# Stored records
-=-=-
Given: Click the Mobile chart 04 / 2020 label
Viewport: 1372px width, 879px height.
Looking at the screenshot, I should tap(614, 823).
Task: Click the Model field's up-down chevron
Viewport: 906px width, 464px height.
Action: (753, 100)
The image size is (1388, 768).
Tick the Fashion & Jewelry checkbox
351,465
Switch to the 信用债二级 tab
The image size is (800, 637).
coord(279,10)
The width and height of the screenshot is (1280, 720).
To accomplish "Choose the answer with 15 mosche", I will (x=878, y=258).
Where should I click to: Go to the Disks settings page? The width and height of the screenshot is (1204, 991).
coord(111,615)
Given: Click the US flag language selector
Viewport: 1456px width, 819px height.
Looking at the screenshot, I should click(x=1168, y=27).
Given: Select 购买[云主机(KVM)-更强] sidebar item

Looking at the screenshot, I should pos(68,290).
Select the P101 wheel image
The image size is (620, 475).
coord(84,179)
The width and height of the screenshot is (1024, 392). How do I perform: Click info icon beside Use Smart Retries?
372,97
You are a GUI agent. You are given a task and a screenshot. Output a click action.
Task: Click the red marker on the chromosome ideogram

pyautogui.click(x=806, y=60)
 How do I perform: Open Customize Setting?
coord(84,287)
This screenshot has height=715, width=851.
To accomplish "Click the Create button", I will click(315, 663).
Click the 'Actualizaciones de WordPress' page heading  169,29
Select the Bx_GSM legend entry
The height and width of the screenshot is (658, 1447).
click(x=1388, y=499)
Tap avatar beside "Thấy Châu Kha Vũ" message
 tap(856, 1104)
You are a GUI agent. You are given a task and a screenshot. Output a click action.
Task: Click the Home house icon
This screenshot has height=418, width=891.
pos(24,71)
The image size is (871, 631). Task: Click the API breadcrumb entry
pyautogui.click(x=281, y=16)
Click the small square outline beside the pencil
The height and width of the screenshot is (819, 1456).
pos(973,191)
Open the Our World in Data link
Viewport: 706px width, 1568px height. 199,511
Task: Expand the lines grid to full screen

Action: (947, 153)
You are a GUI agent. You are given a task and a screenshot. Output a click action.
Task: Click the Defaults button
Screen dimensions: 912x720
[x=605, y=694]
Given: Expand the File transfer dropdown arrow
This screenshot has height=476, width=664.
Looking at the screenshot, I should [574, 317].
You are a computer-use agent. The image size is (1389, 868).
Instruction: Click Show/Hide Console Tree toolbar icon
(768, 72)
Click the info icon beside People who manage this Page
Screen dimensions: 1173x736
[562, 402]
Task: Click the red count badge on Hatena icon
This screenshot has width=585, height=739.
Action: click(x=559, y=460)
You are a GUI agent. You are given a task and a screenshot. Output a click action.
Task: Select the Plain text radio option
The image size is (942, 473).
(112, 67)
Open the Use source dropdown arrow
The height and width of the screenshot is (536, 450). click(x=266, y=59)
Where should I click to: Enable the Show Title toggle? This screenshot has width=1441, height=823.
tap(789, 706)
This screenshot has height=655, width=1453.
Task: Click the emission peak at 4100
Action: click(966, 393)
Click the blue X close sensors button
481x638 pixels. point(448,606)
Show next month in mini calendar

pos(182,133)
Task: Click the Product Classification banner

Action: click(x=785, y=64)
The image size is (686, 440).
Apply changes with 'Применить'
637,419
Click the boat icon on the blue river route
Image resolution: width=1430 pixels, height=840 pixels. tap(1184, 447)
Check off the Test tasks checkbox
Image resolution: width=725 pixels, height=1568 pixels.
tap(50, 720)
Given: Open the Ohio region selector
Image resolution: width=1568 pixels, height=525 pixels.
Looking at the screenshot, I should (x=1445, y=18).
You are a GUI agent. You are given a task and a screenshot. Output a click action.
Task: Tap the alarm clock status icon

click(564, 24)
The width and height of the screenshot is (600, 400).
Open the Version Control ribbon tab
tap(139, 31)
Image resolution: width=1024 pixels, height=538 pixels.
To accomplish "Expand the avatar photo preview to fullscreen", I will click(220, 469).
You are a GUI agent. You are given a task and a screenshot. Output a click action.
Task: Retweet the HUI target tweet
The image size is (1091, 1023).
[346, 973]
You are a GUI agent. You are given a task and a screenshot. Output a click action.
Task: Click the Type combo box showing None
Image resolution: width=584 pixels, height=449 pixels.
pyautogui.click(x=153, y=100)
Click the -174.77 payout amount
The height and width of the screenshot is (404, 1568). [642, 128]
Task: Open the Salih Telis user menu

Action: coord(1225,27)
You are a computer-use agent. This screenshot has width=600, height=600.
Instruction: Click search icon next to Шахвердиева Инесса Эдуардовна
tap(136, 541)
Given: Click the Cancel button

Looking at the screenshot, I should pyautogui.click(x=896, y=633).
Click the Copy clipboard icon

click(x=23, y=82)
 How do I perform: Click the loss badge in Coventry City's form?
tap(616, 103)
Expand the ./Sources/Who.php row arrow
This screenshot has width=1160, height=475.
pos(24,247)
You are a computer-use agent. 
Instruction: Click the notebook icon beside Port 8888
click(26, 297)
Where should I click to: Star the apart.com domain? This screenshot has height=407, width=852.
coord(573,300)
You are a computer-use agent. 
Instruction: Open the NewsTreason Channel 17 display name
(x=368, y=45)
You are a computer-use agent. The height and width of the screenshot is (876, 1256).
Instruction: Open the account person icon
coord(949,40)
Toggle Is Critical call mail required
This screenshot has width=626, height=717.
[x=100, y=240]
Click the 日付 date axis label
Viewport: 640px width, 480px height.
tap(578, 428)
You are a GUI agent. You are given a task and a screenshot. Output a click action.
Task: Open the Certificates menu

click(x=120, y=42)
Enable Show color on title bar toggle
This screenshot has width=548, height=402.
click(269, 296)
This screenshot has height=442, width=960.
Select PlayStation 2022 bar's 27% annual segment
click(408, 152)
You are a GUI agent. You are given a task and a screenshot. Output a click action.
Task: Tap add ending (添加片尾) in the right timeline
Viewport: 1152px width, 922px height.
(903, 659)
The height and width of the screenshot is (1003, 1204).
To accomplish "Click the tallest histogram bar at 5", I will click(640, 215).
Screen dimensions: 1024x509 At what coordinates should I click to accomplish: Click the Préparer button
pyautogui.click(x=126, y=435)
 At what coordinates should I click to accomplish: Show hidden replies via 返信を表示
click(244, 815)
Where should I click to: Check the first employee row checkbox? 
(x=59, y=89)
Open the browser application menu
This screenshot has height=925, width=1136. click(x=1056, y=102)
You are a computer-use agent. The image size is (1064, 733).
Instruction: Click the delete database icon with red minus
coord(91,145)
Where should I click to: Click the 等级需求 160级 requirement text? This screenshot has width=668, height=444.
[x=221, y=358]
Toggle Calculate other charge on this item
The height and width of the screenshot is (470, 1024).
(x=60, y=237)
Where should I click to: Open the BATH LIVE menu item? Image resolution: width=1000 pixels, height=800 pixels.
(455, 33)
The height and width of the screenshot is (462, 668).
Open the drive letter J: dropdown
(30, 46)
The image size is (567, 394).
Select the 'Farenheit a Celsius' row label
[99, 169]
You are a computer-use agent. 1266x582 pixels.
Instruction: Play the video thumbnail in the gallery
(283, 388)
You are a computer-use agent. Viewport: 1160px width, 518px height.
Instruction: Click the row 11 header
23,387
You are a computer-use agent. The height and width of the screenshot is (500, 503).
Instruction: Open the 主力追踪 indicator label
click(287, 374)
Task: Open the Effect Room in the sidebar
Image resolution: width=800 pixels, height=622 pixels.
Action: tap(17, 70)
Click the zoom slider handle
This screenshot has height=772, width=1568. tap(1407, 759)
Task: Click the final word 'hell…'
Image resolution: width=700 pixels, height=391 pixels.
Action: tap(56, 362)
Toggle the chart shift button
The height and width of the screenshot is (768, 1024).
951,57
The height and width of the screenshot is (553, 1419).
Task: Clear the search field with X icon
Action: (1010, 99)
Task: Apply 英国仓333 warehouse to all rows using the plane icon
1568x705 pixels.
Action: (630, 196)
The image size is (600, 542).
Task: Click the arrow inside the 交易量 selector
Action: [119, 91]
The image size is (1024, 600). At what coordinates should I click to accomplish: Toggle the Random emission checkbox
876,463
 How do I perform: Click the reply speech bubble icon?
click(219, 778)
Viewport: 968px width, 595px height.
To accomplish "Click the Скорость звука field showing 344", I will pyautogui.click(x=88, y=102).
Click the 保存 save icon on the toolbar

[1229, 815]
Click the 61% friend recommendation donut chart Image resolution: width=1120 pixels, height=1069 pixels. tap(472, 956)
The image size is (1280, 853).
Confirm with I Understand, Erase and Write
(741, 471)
-=-=-
# The task
Which lines in the records above include the word "computer"? Copy them out.

# Answer to this problem
You are a computer-use agent. The image size is (1389, 868).
You are a computer-use agent. This screenshot has width=600, height=600.
You are a computer-use agent. 
You are a computer-use agent. 
You are a computer-use agent. The height and width of the screenshot is (876, 1256).
You are a computer-use agent. The image size is (1064, 733).
You are a computer-use agent. 1266x582 pixels.
You are a computer-use agent. Viewport: 1160px width, 518px height.
You are a computer-use agent. The height and width of the screenshot is (500, 503).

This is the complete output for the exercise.